Many aspects of genetic drift depend on the size of the population (generally abbreviated as N). This is especially important in small mating populations, where chance fluctuations from generation to generation can be large. Such fluctuations in allele frequency between successive generations may result in some alleles disappearing from the population. Two separate populations that begin with the same allele frequency therefore might “drift” by random fluctuation into two divergent populations with different allele sets (for example, alleles that are present in one have been lost in the other).

The relative importance of natural selection and genetic drift in determining the fate of new mutations also depends on the population size and the strength of selection: when N times s (population size times the strength of selection) is small, genetic drift predominates. When N times s is large, selection predominates. Thus, natural selection is ‘more efficient’ in large populations, or equivalently, genetic drift is stronger in small populations. Finally, the time for an allele to become fixed in the population by genetic drift (that is, for all individuals in the population to carry that allele) depends on population size, with smaller populations requiring a shorter time to fixation.

Adaptation

Through the process of natural selection, species become better adapted to their environments. Adaptation is any evolutionary process that increases the fitness of the individual, or sometimes the trait that confers increased fitness, e.g. a stronger prehensile tail or greater visual acuity. Note that adaptation is context-sensitive; a trait that increases fitness in one environment may decrease it in another.

Evolution does not act in a linear direction towards a pre-defined “goal” it only responds to various types of adaption changes. The belief in a teleological evolution of this sort is known as orthogenesis and is not supported by the scientific theory of evolution. One example of this misconception is the erroneous belief humans will evolve more fingers in the future on account of their increased use of machines such as computers. In reality, this would only occur if more fingers offered a significantly higher rate of reproductive success than those not having them, which seems very unlikely at the current time.

Most biologists believe that adaptation occurs through the accumulation of many mutations of small effect. However, macromutation is an alternative process for adaptation that involves a single, very large scale mutation.

Speciation and extinction

Speciation is the creation of two or more species from one. This may take place by various mechanisms. Allopatric speciation occurs in populations that become isolated geographically, such as by habitat fragmentation or migration.

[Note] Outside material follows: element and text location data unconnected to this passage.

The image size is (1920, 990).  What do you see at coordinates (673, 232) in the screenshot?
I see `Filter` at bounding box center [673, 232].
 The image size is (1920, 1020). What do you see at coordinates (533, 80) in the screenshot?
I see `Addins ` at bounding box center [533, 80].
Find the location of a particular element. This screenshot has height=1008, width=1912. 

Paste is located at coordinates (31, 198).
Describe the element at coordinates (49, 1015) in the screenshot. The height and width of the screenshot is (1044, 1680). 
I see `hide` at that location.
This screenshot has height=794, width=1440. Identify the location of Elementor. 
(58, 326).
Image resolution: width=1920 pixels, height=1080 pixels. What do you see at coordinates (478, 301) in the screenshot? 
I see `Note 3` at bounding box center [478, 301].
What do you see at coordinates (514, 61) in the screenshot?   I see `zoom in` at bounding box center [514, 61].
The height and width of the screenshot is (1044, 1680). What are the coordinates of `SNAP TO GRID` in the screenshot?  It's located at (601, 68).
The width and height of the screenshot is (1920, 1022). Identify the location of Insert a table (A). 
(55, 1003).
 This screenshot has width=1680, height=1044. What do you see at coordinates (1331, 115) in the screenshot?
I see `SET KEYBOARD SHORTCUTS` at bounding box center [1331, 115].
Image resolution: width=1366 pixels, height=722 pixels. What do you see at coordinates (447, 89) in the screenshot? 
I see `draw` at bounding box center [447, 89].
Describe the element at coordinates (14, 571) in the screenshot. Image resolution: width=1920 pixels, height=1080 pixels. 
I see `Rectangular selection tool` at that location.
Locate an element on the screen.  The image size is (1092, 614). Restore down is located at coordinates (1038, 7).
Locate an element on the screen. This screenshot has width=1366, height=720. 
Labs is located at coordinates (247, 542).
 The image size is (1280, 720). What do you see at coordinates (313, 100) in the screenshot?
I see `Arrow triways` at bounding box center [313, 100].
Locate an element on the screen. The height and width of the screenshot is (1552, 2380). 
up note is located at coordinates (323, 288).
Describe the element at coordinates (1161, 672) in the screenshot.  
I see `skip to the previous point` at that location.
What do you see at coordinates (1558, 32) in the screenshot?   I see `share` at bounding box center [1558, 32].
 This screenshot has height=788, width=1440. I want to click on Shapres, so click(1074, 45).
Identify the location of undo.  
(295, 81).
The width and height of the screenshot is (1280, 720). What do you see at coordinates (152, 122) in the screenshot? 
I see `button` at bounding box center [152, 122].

Sympatric speciation occurs when new species emerge in the same geographic area. Ernst Mayr’s peripatric speciation is a type of speciation that exists in between the extremes of allopatry and sympatry. Peripatric speciation is a critical underpinning of the theory of punctuated equilibrium.

Extinction is the disappearance of species (i.e. gene pools). The moment of extinction generally occurs at the death of the last individual of that species. Extinction is not an unusual event in geological time species are created by speciation, and disappear through extinction. The Permian-Triassic extinction event was the Earth’s most severe extinction event, rendering extinct 90% of all marine species and 70% of terrestrial vertebrate species.